Auch der 23-jährige Giuseppe Marcone war in der Nacht zum 17. September vergangenen Jahres auf der Flucht vor Schlägern überfahren worden. Er starb auf dem Kaiserdamm – nachdem er von zwei jungen Männern im U-Bahnhof angegriffen worden war.

Der Prozess gegen die beiden mutmaßlichen Täter beginnt am heutigen Montag. Die Staatsanwaltschaft wirft dem 21-jährigen Ali T. und dem 22-jährigen Baris B. vor, Giuseppe Marcone und seinen Freund auf dem U-Bahnhof Kaiserdamm massiv mit Fäusten geschlagen zu haben. Das Opfer und dessen Freund hätten sich zunächst zu verteidigen versucht und seien dann weggerannt. Der Haupttatverdächtige T. habe jedoch Giuseppe Marcone aus dem U-Bahnhof hinaus verfolgt, worauf dieser „aus Angst und Panik“ auf die Fahrbahn gelaufen sei, so die Anklage.

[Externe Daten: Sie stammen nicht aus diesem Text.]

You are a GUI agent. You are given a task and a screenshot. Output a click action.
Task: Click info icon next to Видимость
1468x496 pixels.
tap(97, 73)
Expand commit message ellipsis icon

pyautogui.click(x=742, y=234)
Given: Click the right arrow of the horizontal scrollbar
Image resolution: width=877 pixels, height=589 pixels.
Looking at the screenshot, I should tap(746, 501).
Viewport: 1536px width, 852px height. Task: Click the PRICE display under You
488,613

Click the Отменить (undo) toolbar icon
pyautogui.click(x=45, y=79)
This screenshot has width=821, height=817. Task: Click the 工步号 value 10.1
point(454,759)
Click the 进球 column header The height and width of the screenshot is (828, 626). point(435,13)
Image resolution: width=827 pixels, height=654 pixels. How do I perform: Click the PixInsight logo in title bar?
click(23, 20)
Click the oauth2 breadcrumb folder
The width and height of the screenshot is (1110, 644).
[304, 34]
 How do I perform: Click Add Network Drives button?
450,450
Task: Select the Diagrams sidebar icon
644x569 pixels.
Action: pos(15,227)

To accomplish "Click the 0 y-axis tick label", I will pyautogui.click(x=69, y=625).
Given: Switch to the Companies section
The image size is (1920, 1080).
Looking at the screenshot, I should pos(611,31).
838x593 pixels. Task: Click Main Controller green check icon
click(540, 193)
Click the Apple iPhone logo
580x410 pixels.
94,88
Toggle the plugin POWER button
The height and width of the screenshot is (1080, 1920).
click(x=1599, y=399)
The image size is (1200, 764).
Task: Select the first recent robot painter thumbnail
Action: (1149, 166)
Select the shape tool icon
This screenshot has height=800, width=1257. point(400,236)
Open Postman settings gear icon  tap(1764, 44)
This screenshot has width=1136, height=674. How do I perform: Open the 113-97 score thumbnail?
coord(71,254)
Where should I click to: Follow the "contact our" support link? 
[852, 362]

Giuseppe Marcones Mutter Vaja und sein Bruder Velin treten als Nebenkläger auf. „Das sind wir ihm schuldig“, sagt Vaja Marcone: „Schlimm ist nur, dass ich nun im Gerichtssaal das Sterben von Giuseppe noch einmal durchleben muss.“

Die 50-Jährige hat in den vergangenen sechs Monaten wie ihr Mann Antonio, ihre beiden anderen Söhne sowie viele andere Verwandte und Freunde versucht, das Geschehen irgendwie zu verarbeiten. Weil sie Giuseppe als tolerantem und liebevollem Menschen gerecht werden wollen, versuchen sie auch, sich nicht vom Hass auf die mutmaßlichen Täter überwältigen zu lassen. Die hatten sich bei der Polizei gestellt, bestreiten aber, ihr Opfer in den Tod getrieben zu haben.

Entschuldigt hat sich bis heute keiner bei der Familie, sagt Vaja Marcone: „Ich will auch keine Entschuldigung hören, das wäre sowieso nur Blablabla und nicht ernst gemeint.“ Wichtiger sei ihr und allen Freunden von Giuseppe, dass mehr gegen die alltägliche Gewalt getan werde. „So viele Opfer gibt es inzwischen“, sagt sie, „so viel sinnloses Leid – dagegen muss man etwas tun.“

Am U-Bahnhof Kaiserdamm soll ein Mahnmal entstehen.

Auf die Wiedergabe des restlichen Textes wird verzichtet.